Comment alors renouer avec ceux qui ont déserté l’espace politique ? Les « sans proximité » ne sont pas apathiques, ils refusent simplement les récits disponibles qu’ils jugent incapables de traduire leur expérience. Pour les rejoindre, il ne suffit pas d’ajuster les programmes ni de perfectionner la communication : il faut reconnaître sans réduire. Autrement dit, reconnaître la colère sans la canaliser vers la haine, l’urgence écologique sans la moraliser, les fractures économiques sans les réduire à des variables d’ajustement.
Le défi est immense, car il s’agit à la fois de défaire la mise en scène stérile dans laquelle le pouvoir enferme la vie politique et de reconstruire des médiations capables de permettre au peuple de se reconnaître à nouveau dans ce qui se dit en son nom. Il devient nécessaire de rompre tout autant avec la rhétorique épuisante de la réforme perpétuelle qu’avec les mirages d’une restauration identitaire qui promet de réparer le monde en le repliant sur une fiction de continuité.
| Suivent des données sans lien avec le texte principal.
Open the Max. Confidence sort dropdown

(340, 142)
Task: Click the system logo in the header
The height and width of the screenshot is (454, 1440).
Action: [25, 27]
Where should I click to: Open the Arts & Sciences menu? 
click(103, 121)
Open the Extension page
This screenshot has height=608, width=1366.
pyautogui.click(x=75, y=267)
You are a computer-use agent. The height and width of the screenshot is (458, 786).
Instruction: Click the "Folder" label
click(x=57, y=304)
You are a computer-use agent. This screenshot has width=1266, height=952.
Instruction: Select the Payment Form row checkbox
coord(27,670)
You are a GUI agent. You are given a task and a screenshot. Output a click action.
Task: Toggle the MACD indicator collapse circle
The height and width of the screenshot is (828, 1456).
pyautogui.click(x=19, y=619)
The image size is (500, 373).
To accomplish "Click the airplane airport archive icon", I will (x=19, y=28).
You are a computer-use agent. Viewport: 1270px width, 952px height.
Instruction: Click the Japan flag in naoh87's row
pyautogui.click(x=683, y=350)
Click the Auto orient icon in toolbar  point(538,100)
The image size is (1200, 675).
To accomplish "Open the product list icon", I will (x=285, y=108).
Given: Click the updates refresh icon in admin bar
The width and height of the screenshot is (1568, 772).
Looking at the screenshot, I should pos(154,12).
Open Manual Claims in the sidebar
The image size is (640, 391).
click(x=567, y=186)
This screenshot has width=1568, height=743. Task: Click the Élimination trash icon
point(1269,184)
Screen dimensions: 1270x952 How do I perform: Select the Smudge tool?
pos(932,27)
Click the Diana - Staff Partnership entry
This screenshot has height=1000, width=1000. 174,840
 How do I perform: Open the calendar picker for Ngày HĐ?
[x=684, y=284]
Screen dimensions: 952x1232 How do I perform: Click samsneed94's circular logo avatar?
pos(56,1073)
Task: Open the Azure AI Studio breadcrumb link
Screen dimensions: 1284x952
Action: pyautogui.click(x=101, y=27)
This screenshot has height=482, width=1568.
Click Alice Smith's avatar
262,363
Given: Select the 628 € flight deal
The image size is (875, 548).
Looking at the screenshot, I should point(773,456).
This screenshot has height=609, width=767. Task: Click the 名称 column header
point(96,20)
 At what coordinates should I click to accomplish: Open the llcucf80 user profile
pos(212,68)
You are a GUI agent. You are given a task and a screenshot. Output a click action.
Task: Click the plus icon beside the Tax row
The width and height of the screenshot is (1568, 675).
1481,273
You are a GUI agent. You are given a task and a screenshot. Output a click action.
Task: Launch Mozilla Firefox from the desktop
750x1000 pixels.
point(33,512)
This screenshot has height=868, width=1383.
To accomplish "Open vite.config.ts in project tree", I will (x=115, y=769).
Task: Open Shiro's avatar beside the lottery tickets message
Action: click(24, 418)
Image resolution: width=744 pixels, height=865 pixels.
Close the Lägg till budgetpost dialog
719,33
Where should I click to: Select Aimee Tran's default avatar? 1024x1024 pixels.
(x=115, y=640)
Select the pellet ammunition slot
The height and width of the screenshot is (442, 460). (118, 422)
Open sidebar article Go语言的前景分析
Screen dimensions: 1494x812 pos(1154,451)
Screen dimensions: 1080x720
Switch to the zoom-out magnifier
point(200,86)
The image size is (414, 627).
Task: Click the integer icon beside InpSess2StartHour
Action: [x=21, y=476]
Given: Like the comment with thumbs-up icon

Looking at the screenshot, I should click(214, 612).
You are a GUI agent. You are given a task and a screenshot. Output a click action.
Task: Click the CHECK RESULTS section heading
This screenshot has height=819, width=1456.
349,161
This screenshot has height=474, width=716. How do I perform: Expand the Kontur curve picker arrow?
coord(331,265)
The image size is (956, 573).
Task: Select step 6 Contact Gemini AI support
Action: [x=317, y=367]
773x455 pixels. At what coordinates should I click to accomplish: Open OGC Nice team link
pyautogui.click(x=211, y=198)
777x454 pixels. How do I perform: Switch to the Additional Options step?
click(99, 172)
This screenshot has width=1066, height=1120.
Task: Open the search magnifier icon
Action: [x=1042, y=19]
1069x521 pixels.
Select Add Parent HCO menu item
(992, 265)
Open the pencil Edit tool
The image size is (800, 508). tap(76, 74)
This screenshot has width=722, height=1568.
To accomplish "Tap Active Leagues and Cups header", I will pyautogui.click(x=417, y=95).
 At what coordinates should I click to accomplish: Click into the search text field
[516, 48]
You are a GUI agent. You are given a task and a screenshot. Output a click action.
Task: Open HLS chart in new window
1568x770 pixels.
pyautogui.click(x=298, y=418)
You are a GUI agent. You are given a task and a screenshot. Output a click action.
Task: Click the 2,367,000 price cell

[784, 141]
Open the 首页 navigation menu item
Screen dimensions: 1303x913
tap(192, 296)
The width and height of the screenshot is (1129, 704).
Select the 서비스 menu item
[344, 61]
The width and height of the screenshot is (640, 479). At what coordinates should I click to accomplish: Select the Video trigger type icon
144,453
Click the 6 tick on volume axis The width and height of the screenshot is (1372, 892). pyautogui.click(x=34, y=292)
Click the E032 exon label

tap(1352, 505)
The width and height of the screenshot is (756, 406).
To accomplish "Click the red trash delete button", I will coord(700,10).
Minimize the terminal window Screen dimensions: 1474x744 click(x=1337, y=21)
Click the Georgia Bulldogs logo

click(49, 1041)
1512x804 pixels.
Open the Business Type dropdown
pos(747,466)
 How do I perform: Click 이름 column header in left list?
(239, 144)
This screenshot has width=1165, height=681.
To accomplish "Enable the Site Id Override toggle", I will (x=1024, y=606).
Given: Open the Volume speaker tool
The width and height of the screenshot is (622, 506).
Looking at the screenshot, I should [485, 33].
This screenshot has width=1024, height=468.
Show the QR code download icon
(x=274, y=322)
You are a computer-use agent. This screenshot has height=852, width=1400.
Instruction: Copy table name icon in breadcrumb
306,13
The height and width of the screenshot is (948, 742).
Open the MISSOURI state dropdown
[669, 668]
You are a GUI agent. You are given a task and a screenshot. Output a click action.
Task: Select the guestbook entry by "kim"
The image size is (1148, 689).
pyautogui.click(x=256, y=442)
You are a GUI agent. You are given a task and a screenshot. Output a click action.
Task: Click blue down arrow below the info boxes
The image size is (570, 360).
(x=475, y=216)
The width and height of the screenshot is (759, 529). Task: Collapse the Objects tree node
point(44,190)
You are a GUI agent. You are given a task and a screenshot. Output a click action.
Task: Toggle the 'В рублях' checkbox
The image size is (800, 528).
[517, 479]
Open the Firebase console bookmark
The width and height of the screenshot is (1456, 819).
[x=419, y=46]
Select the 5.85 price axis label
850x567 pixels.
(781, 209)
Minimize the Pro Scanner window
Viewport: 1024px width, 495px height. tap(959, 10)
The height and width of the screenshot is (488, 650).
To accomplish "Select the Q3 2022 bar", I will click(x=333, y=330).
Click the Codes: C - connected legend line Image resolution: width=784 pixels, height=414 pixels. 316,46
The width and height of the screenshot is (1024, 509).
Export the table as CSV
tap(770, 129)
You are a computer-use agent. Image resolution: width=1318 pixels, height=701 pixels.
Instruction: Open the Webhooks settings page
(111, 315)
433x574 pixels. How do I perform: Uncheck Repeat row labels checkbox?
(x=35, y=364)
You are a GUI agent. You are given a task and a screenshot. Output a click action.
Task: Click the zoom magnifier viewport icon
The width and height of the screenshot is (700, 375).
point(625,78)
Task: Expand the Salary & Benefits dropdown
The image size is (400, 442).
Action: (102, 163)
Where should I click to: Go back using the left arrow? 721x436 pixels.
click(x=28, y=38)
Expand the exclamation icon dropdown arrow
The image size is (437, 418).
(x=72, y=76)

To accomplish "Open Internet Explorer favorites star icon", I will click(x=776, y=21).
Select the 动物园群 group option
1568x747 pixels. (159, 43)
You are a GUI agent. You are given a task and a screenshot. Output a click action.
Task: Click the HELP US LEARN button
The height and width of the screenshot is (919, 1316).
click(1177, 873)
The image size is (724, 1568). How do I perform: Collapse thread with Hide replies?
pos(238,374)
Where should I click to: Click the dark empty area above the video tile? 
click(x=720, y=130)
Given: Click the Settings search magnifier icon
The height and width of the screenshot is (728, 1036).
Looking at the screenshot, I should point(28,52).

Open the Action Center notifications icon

En somme, il faut apprendre, ou sans doute réapprendre, à désirer ensemble.
Un discours politique à la hauteur du moment ne promettrait pas d’effacer les conflits, mais de leur donner forme. Donner forme, c’est reconnaître les désaccords, leur offrir des lieux, des mots, des règles pour qu’ils deviennent matière de délibération plutôt que source de ressentiment. C’est accepter que le commun ne se fabrique pas dans l’unanimité, mais dans l’organisation lucide de ce qui nous oppose. Un tel discours ne chercherait donc pas à plaire à tous, mais à permettre à chacun d’être entendu sans que la parole de l’autre soit effacée. Il affirmerait simplement : nous voulons un monde où la vulnérabilité ne soit pas faute, où la coopération prime sur la compétition, où la conflictualité, assumée et partagée, devienne la condition même du vivant et de la liberté démocratique.
Habiter la division, c’est refuser à la fois le cynisme du pouvoir et la paranoïa de la haine. C’est accepter que le désaccord ne soit pas la fin du politique, mais son commencement. Ce qui épuise la France, ce n’est pas la diversité des opinions, c’est leur stérilisation. Et ce qui l’épuisera demain encore, si rien ne change, ce n’est pas la discorde, mais la comédie de son effacement.